**Problem 1:** From the SHAP text, repeat the portion that begins at the words "Limitation: Exponentially complex" and stops after the words "may be approximate.".
**Problem 2:** In the SHAP text, shorten the paragraph that begins "Implication: For non-tree models" while keeping its main facts.

**Text passage:**
◇ ◇ ◇ ◇ ◇
Property: $$\phi_i = \phi_{i,i} + \sum_{j \neq i} \phi_{i,j}$$

Main SHAP value equals main effect plus half of all pairwise interactions involving feature $i$.

Computing Interactions

TreeExplainer supports exact interaction computation:

python

explainer = shap.TreeExplainer(model)
shap_interaction_values = explainer.shap_interaction_values(X)

Limitation: Exponentially complex for other explainers (only practical for tree models)

Theoretical Limitations and Considerations

Computational Complexity

Exact Computation: $O(2^n)$ - intractable for large $n$

Specialized Algorithms:

Tree SHAP: $O(TLD^2)$ - efficient for trees
Deep SHAP, Kernel SHAP: Approximations required

Implication: For non-tree models with many features, explanations may be approximate.
◇ ◇ ◇ ◇ ◇
**Data provided:**
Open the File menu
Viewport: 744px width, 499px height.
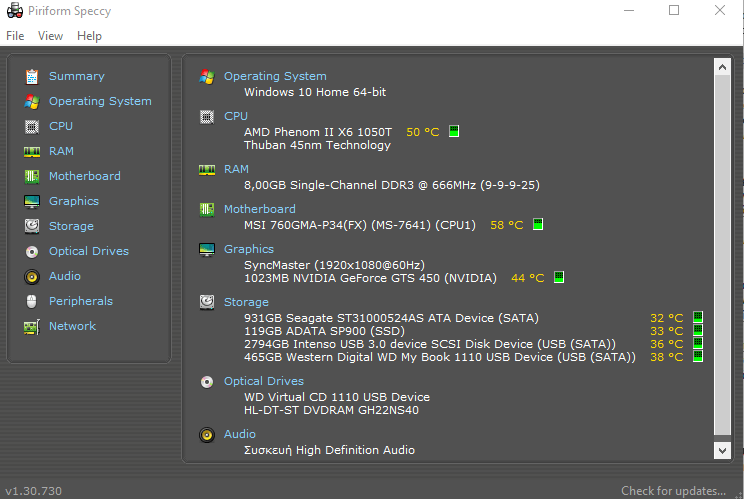[x=15, y=36]
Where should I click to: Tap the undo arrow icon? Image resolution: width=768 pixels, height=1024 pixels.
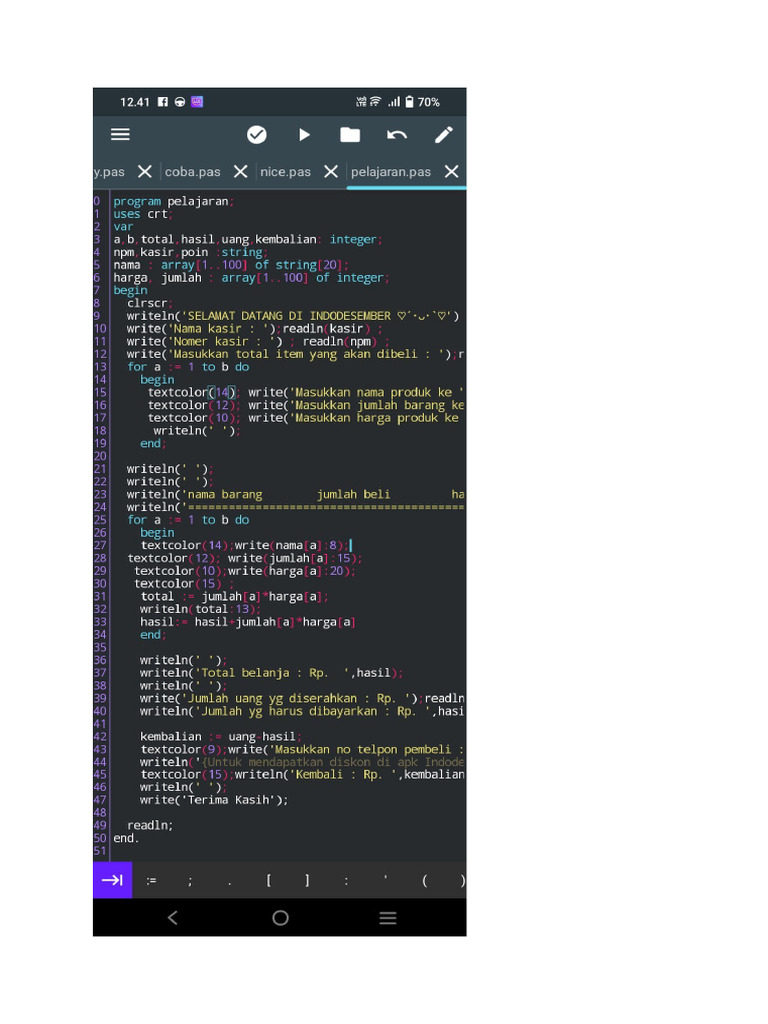397,135
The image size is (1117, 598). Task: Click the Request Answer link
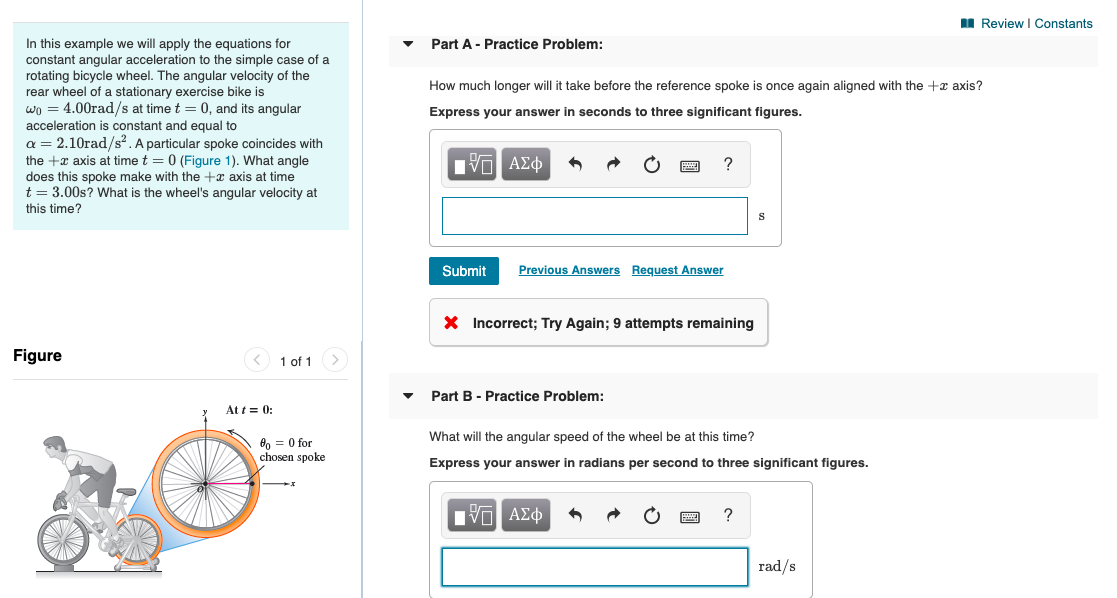tap(677, 270)
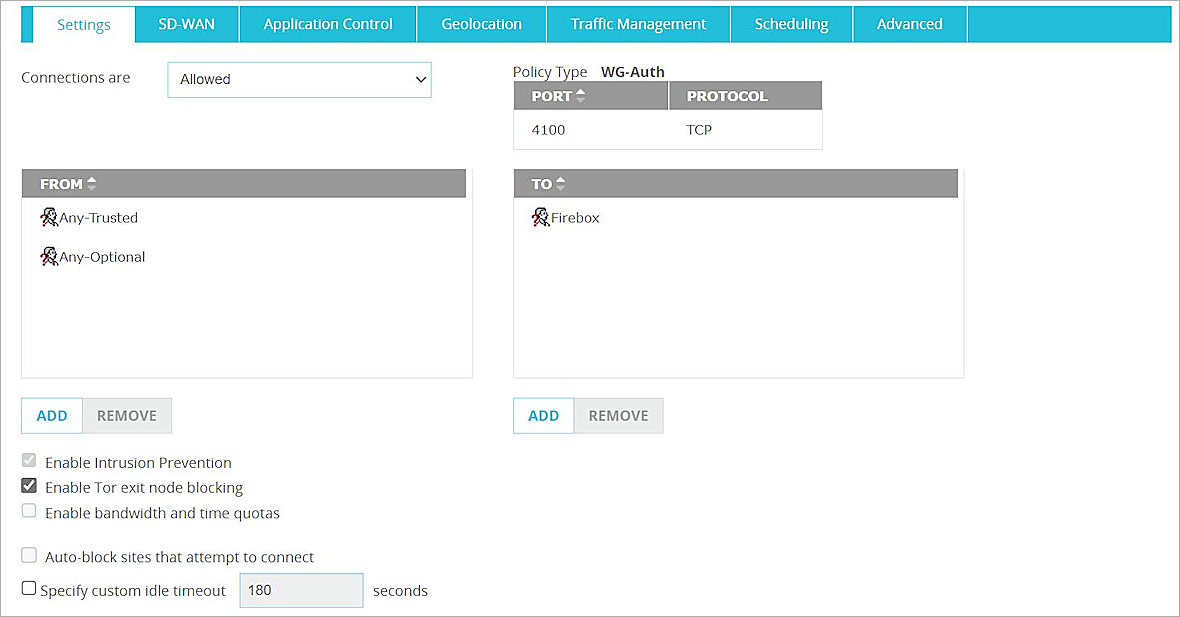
◇ ◇ ◇ ◇ ◇
**Task solution 1:**
Limitation: Exponentially complex for other explainers (only practical for tree models)

Theoretical Limitations and Considerations

Computational Complexity

Exact Computation: $O(2^n)$ - intractable for large $n$

Specialized Algorithms:

Tree SHAP: $O(TLD^2)$ - efficient for trees
Deep SHAP, Kernel SHAP: Approximations required

Implication: For non-tree models with many features, explanations may be approximate.

**Task solution 2:** Explanations of non-tree models with many features may be approximate.